Consider Lorenzo, the recently abandoned NHS patient record system that cost over £10bn. It was one of the worst and most expensive contracting fiascos in the history of the UK public sector. Or consider the US Air Force’s fighter jet, the F-22. The initial requirement was written in 1981 to develop an air superiority fighter to counter the Soviet air threat. It was declared operational in December of 2005, 24 years later and 14 years after the USSR collapsed. These were unfathomable disasters and proved that big is not always beautiful.

My view is that the standout, transformational ideas come from an open-ended starting point. Even those big business solutions probably started from the all-important ‘identification of needs’. Perhaps they evolved a little slower – their pace dictated by scale of investment required – but it’s a straightforward premise nonetheless.

As a result, we are now asking the same question in different ways. There’s a need to solve child poverty in the case of UNICEF or find out who knows what in a large company in the case of EnterpriseJungle. But how? In the forward to his new book The Simplicity Cycle, Ward hits the nail on the head: “Complexity is often necessary but unnecessary complexity complicates our lives. How we can strike the proper balance?”

Come together

EnterpriseJungle is an SAP partner. Software giant SAP’s size and our agility leveraging its HCP platform is a win-win for us, them and our respective customers. Think of it like this: we build the cars to get from A to Z – solutions for customers – whilst SAP builds the roads to travel on – the infrastructure and security that makes it possible. It’s a match made in heaven.

Need to find an influencer within 100km who speaks French, has an MBA and knows the board of Disney? Use our Who Can Help Me? tool. Want to ask your colleagues for a recommendation for a company that worked on the Rio Olympics, has an office in South Korea and speaks English? Pose the question and get the answer in Enterprise Q&A. 

These are all living products that allow other people, the end users, to solve their own problems – rather than us or corporate HQ solving them. Top-down problem solving doesn’t always work.

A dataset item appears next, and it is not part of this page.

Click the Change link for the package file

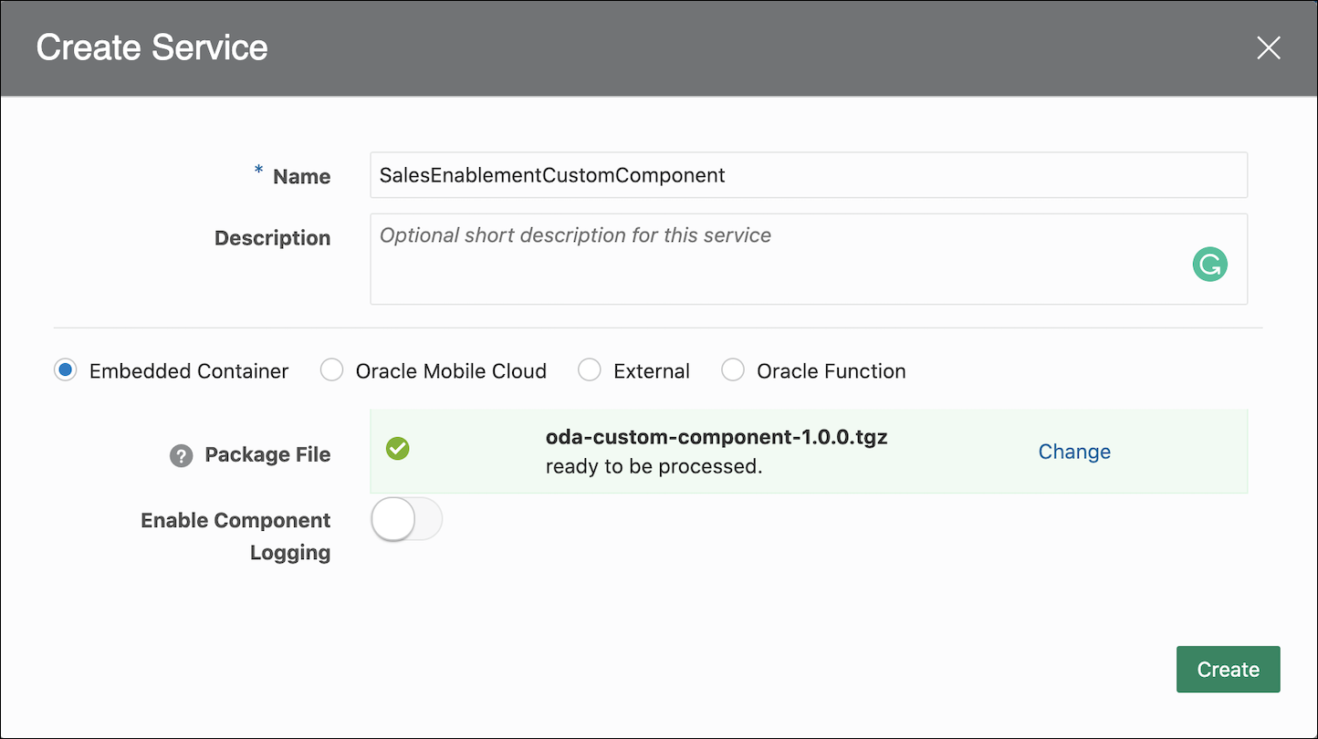tap(1074, 451)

The week I met SAP’s CEO Bill McDermott also marked the launch of UNICEFs Innovation Fund in New York. I was amazed to learn that in Rwanda someone can tell you how many pregnant women there are at the touch of a button when no-one could tell you that in the Department of Health in the UK. I learnt how the creative use of the Raspberry Pi, a tiny computer that costs about £30, is transforming education by teaching Syrian refugee children in an overcrowded Lebanese education system.

James Cranel-Ward is a technologist in UNICEF’s innovation section where they use private sector knowledge to assist UNICEF with its projects. Ward had a couple of Raspberry Pis on his desk. One day his boss walked by and asked about them. James gave a demo and a plan was hatched to solve a big problem – and faster, better and cheaper. 

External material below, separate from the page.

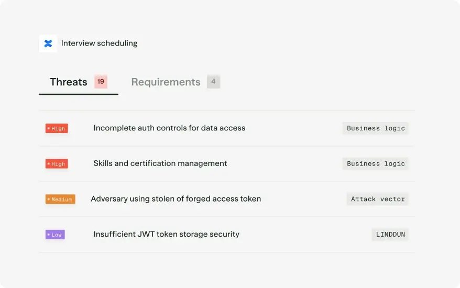Open Adversary using stolen access token threat
This screenshot has width=460, height=288.
point(176,199)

There’s a long list of very real and practical challenges that UNICEF’s mandate, scale, global presence, reach, inter-governmental position and amazingly talented teams on the ground can solve but partnering with innovators from outside its ecosystem fast-tracks solving real problems at a low cost.

It’s not surprising that it can be easier to make change or move faster from the outside. Companies that have been around for a long time likely have a culture that has been around a long time too, and that might be a hindrance to what they are trying to achieve. Someone free of the baggage has a clear run at things without being slowed by unavoidable legacies.

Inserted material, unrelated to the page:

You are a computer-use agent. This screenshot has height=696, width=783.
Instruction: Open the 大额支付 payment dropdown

Given the speed of change and the shifting sands of the business landscape, large, slow projects risk being doomed from the outset. No longer must we have huge teams of people and huge infrastructure to drive change and efficacy. With the right attitude, needs-based, insight-driven tech from agile innovators can allow even the most institutional of organisations to flourish.

In fact, maybe there is an opportunity for a new role within big corporate entities: not CEO but CQA. Chief question asker. Unencumbered by company culture, they are a challenger of the status quo, unaccepting of processes and procedures just because ‘that’s how we’ve always done it.’ It’s a role for the brave; a role for the future.